Document section ::
Wombats Poop Cubes, and Scientists Finally Got to the Bottom of It
The marsupial’s unique digestive tract forms square dung
Burrowed beneath Australian forests, grasslands, and mountainous regions, the bare-nosed wombat (Vombatus ursinus) feeds primarily on grasses—and poops cubes. But how the bare-nosed wombat excretes poop in the shape of cubes has mystified scientists until now.
A study published last month in Soft Matter reveals how the wombat’s intestines constrict to shape the scat.
Bare-nosed wombats can excrete four to eight scat pieces at a time and may poop up to 100 cubes a day. After the wombat defecates, the furry critter collects the two centimeter-sized cubes and places them around their territory, possibly to communicate with other wombats or attract mates, reports George Dvorsky for Gizmodo.
In 2018, study co-author Patricia Yang, a mechanical engineer at Georgia Institute of Technology, and her team previously found that the cube-shaped poop formed at the end of the wombat’s digestive process and that the wombat’s intestinal wall contained elastic-like properties, reports Gizmodo.
To build on those results and fully understand how the wombat’s soft intestinal walls created sharp cube-like edges in the poop, Yang and her team dissected two wombats and examined the texture and structure of the intestinal tissue, reports Tess Joosse for Science. A 2-D mathematical model created from the wombat’s intestinal tract showed how the organ expanded and contracted during digestion—and eventually squeezed out the excrement, reports Science.
“A cross-section of the wombat’s intestine is like a rubber band with two ends kept slightly taut and the center section drooping. The rigid and elastic parts contract at different speeds, which creates the cube shape and corners,” Patricia Yang tells Elena Debre for Slate.

Questions ::
a) Reproduce word for word the passage of the wombat article that begins with the words containing "Bare-nosed wombats can" and ends with "properties, reports Gizmodo.".
b) According to the wombat article, how many cubes can a bare-nosed wombat poop in a day?
c) Write the next part of the wombat article, picking up after its final paragraph.

[Source data]
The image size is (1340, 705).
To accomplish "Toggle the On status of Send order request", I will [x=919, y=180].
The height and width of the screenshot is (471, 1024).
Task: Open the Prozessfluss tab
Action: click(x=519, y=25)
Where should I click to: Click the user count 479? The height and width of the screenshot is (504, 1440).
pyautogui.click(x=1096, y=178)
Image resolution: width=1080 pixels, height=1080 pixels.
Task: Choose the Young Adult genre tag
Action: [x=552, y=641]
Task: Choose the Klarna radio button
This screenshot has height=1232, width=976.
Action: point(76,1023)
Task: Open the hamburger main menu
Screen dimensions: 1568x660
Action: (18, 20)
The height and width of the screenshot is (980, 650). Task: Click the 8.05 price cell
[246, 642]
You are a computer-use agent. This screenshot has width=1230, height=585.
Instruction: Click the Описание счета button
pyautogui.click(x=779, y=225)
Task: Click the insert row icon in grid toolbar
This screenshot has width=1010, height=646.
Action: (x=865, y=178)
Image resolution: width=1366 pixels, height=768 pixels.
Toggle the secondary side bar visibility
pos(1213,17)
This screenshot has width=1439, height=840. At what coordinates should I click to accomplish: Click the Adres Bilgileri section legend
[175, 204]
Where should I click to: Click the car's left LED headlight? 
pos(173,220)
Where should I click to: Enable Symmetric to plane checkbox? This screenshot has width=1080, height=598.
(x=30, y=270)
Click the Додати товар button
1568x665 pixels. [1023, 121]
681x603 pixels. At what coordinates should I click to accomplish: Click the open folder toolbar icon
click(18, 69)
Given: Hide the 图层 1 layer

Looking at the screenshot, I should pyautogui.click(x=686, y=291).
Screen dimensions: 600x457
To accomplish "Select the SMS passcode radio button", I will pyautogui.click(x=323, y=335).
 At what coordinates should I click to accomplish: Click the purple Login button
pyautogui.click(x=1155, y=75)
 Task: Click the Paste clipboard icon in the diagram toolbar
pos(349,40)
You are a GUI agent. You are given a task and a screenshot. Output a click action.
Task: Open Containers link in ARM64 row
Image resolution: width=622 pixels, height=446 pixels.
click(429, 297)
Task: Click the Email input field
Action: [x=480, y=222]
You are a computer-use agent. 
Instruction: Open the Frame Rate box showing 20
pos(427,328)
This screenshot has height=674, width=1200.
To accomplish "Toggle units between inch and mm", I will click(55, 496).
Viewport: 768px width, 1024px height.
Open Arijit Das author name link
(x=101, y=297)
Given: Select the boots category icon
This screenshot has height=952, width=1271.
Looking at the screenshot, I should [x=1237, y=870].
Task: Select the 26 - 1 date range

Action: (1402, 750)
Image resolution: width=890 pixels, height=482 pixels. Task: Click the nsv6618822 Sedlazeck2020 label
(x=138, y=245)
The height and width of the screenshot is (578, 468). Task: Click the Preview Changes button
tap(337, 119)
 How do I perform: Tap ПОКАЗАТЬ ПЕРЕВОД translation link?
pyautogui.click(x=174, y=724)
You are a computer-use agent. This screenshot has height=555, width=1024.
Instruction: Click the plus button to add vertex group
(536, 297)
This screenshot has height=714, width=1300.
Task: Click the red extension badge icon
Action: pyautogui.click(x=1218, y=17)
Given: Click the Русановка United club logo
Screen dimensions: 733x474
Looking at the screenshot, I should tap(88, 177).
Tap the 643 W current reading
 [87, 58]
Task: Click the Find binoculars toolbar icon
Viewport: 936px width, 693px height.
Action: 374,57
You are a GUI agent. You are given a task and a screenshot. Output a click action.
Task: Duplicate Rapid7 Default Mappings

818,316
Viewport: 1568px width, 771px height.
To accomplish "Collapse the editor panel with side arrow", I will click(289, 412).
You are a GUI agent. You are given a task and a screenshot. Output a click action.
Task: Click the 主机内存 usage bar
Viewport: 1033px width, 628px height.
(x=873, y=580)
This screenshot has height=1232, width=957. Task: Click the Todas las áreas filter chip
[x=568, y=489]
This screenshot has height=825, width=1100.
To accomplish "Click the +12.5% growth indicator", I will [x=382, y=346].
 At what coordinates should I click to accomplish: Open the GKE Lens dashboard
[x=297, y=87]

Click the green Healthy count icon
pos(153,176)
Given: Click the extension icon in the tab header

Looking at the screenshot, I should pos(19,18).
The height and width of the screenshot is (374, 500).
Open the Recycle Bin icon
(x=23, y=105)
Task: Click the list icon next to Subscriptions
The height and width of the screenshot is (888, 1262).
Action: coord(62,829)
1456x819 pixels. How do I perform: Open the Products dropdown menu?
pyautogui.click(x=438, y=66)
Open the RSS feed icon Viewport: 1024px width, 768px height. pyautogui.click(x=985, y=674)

Task-by-task results ::
a)
Bare-nosed wombats can excrete four to eight scat pieces at a time and may poop up to 100 cubes a day. After the wombat defecates, the furry critter collects the two centimeter-sized cubes and places them around their territory, possibly to communicate with other wombats or attract mates, reports George Dvorsky for Gizmodo.
In 2018, study co-author Patricia Yang, a mechanical engineer at Georgia Institute of Technology, and her team previously found that the cube-shaped poop formed at the end of the wombat’s digestive process and that the wombat’s intestinal wall contained elastic-like properties, reports Gizmodo.

b) Up to 100 cubes.

c)
At 33 feet long, the wombat’s intestines are ten times the size of the wombat itself, reports Amy Woodyatt for CNN. Digestion takes four times as long as a human and produces drier feces because all nutrients and water are extracted from its food. After removing all nutritional content from food, the contractions shape the poop into a cube.
“The contractions are very subtle, and these corners get more and more accentuated over 40,000 contractions that the feces experiences as it travels down the intestine,” David Hu, a professor of fluid mechanics at the Georgia Institute of Technology and co-author of the study, tells Gizmodo.
Scientists suspect that the wombat evolved this unique trait to mark its territory on rocks and logs with poop that won’t easily roll away, reports Jeremy Blum for HuffPost.
Hu says that their findings could also help raise wombats in captivity because their feces’ shape is a tell-tale sign of health. “Sometimes [captive wombats’] feces aren’t as cubic as the wild ones,” Hu tells Science.
Researchers anticipate discovering how the wombat’s distinctive defecation process works can help humans detect colon cancer. It could also help engineers develop new ways to manufacture and shape products.